I agree entirely. We're going to need traditional CPUs for branchy stuff and scalar processing, pretty much everything we do on SIMD units today could be mapped to something like an SPU, and a discrete GPU can be optimized around graphics problems specifically, while still being general enough (as it already is) to be called in as reinforcements on some parallel problems.
I think the question in this set up is then, how much floating-point resources do CPUs have? Do they still have SIMD units? How about an FPU? If so, does each integer core get its own SIMD/FPU, or do we share between 2 or more integer cores like the newer SPARC cores and AMDs upcoming Bulldozer?
In my mind, you probably still need floating point on a per-core basis, but SIMD can probably be shared among 2-4 cores, if not eschewed entirely in favor of those SPU-like elements.

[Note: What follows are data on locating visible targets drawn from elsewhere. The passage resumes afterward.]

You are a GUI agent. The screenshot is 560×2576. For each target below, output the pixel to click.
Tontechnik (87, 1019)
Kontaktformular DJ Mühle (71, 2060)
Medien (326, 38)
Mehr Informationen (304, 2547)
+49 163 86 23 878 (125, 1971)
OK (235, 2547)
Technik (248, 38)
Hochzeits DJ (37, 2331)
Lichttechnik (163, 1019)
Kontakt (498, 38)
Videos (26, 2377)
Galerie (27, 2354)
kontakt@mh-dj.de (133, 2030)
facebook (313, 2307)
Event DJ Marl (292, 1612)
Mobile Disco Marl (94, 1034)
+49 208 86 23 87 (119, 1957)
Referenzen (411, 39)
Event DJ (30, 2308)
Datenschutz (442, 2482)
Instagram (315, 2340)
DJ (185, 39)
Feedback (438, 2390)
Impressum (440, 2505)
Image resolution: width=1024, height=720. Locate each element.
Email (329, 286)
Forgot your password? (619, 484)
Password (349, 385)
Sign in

Give each CPU and SPU core their own cache, but put them on a shared cache at the highest level -- maybe let them DMA between lower-level caches -- and give them all explicit cache-control instructions. I think that would make for an awfully interesting architecture. Sans SIMD, you could probably double the number of CPU cores for a given area of die space.
8-16 ARM/x64/PPC cores, 8-32 "SPU" cores, plus a DX11-class GPU with 800 or so shader elements. Unified memory. Sign me up. I don't think its that far of a stretch to imagine something like that coming out of one of the console vendors next generation -- heck, its not much more than an updated mash-up of the PS3/360 anyhow.